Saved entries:
________
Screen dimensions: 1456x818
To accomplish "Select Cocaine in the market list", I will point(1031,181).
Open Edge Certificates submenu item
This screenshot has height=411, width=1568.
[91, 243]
________
**Work instruction:**
The records above should be duplicated in full, exactly as given.

**The completed task:**
Screen dimensions: 1456x818
To accomplish "Select Cocaine in the market list", I will point(1031,181).
Open Edge Certificates submenu item
This screenshot has height=411, width=1568.
[91, 243]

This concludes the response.